The monophonic music from Der Fluyten Lust-hof by Jacob van Eyck (c.1590–1657) is the stock-in-trade of professional recorder players worldwide. The compositions bear unmistakable witness to Van Eyck’s own virtuosity: Utrecht’s blind municipal carillonneur played his recorder variations on summer evenings in the Janskerkhof, the St. John’s churchyard. In the present book the repertoire is scrutinized from a variety of perspectives: sources, transmission, interpretation, and the boundaries between improvisation and composition, to name but a few. A revealing section of this study is Chapter 5, which explores the relationship between Van Eyck’s recorder and carillon practices. In order to place Van Eyck’s oeuvre in a broader context, the author has chosen to extend the scope of his research to include comparable works by Dutch contemporaries (Paulus Matthijsz, Jacob van Noordt, Johan Dicx and Pieter de Vois), from the anthologies Der Goden Fluit-hemel and ’t Uitnemend Kabinet. Inclusion of these ‘others’ avoids presenting Van Eyck as a lone figure: he was, after all, a child of his time. The last four chapters focus on various aspects of performance practice, including instruments, time, ornamentation and delivery. The future of this repertoire is entrusted not to musicologists but primarily to performers themselves. It is on them that Jacob van Eyck – and ‘the others’ – will have to rely.

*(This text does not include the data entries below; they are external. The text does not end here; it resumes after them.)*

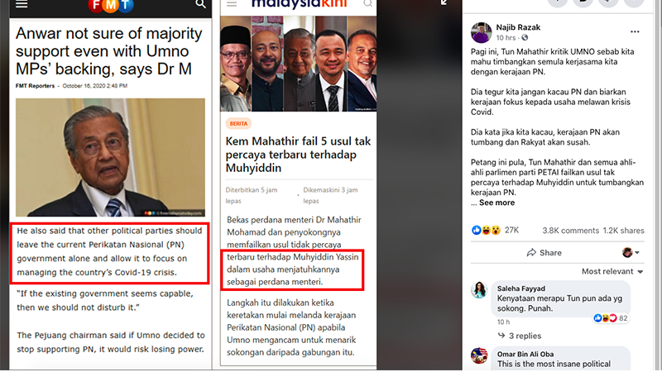Click the expand arrow icon above the photo
Image resolution: width=662 pixels, height=372 pixels.
pos(444,2)
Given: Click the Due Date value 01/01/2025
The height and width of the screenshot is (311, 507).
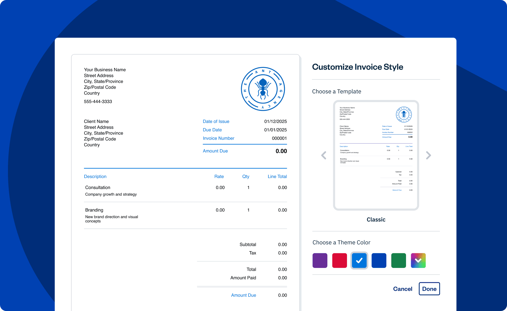Looking at the screenshot, I should (275, 130).
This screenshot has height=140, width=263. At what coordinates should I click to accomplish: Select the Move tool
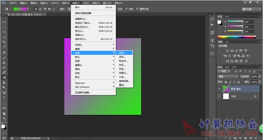(x=4, y=22)
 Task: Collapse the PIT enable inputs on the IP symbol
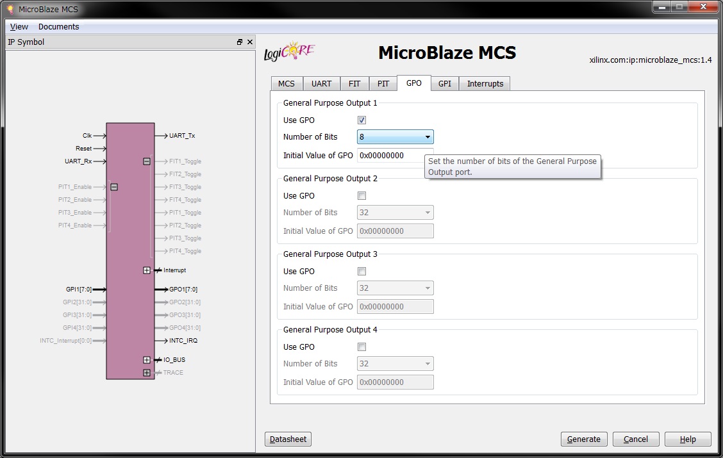113,186
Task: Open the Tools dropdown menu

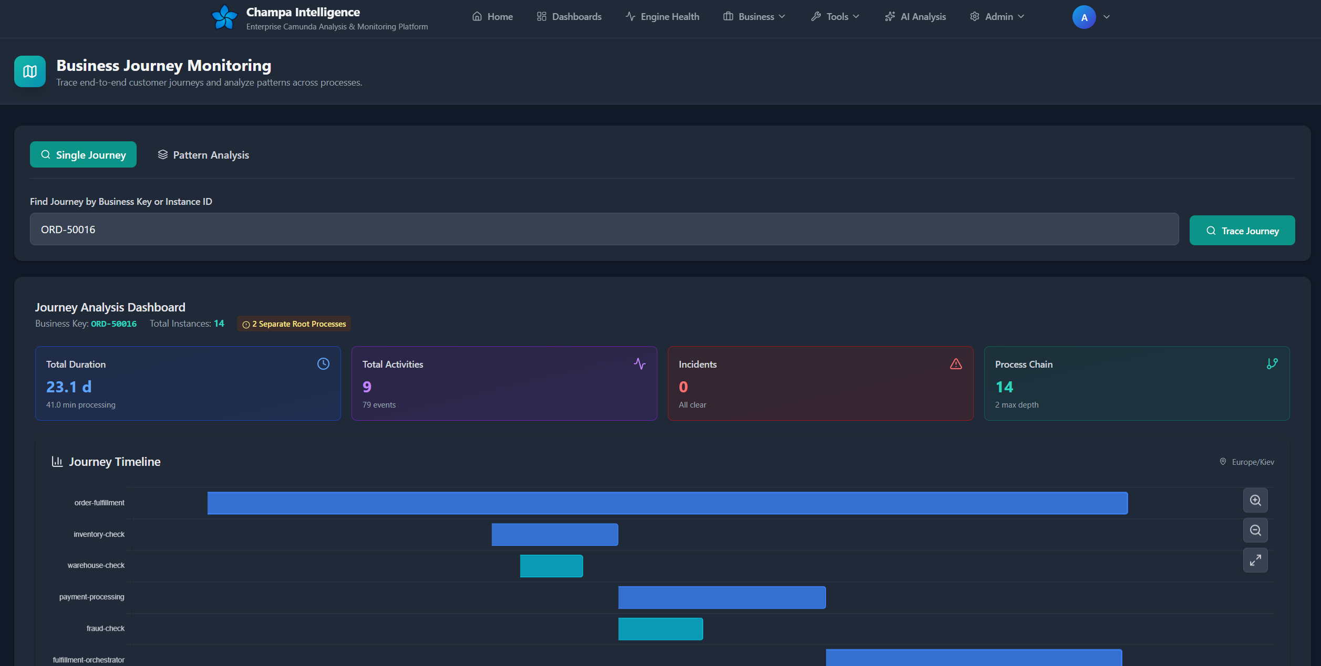Action: point(835,17)
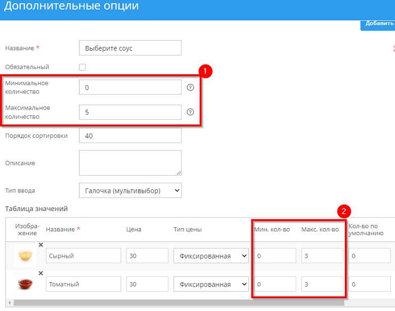Open the Тип ввода dropdown
395x311 pixels.
click(x=130, y=190)
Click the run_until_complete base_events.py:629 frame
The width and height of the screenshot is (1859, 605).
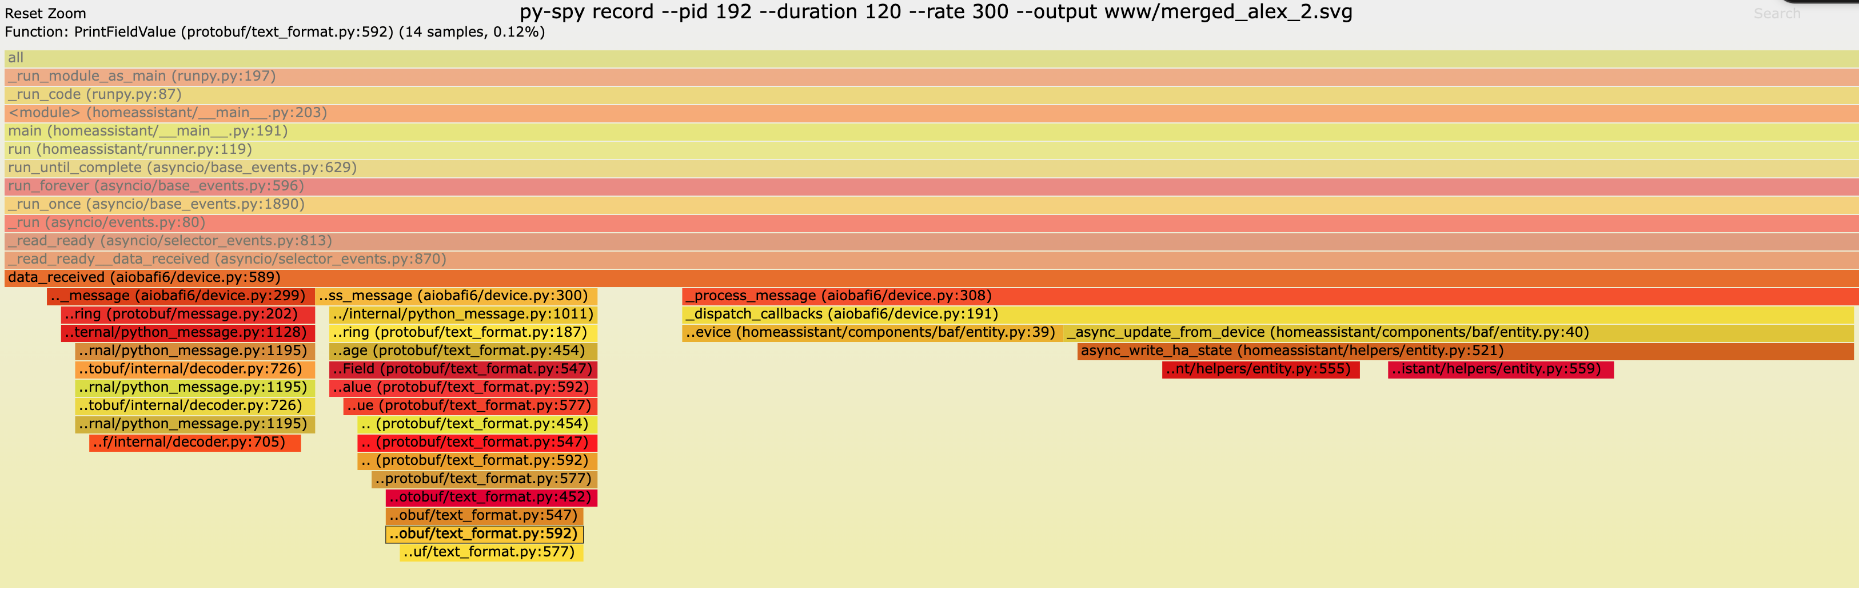click(182, 167)
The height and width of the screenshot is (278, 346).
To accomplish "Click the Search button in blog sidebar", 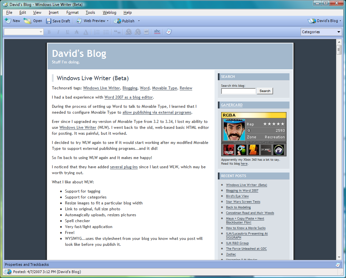I will point(265,91).
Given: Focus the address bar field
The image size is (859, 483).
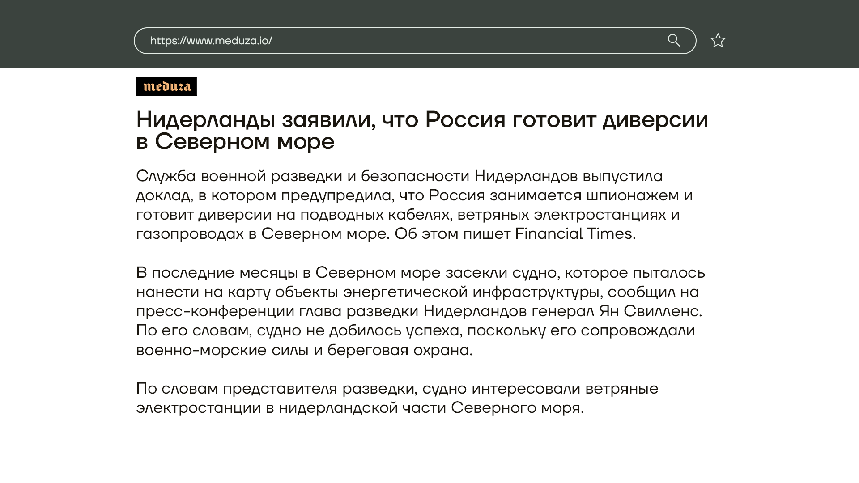Looking at the screenshot, I should (x=447, y=41).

Thiemo Wind (1961) graduated from Utrecht University with a degree in musicology. He is also a professionally-trained recorder player and oboist. The present book is a revised and appended translation of his doctoral thesis, completed in 2006. Wind has published widely on early woodwinds, Haydn, Bach and other musicological subjects, and has given lectures and masterclasses at the conservatories of Utrecht, The Hague, Salzburg and Bremen. His music publications include the first complete modern edition of Jacob van Eyck’s Der Fluyten Lust-hof and the recorder sonatas of Diogenio Bigaglia. Thiemo Wind is currently employed as music editor of the Dutch newspaper De Telegraaf.
(2011) 754 pages; full color; 362 music examples
'A brilliant survey of the life and work of Holland’s most famous open-air musician.’
‘A comprehensive examination of one of the most important figures in the history of the recorder, not to mention the other 17th-century Dutch composers who wrote solo works for the instrument. Provides stimulating insights into the importance of the recorder in Dutch life as well as the care with which Van Eyck crafted his compositions and how we might perform them in a historically informed manner.’
‘For any recorder player who is moved by the simplicity of the melodies or enjoys the virtuosity of the fast variations, this book offers unparalleled insight into the performance of Jacob van Eyck’s music.’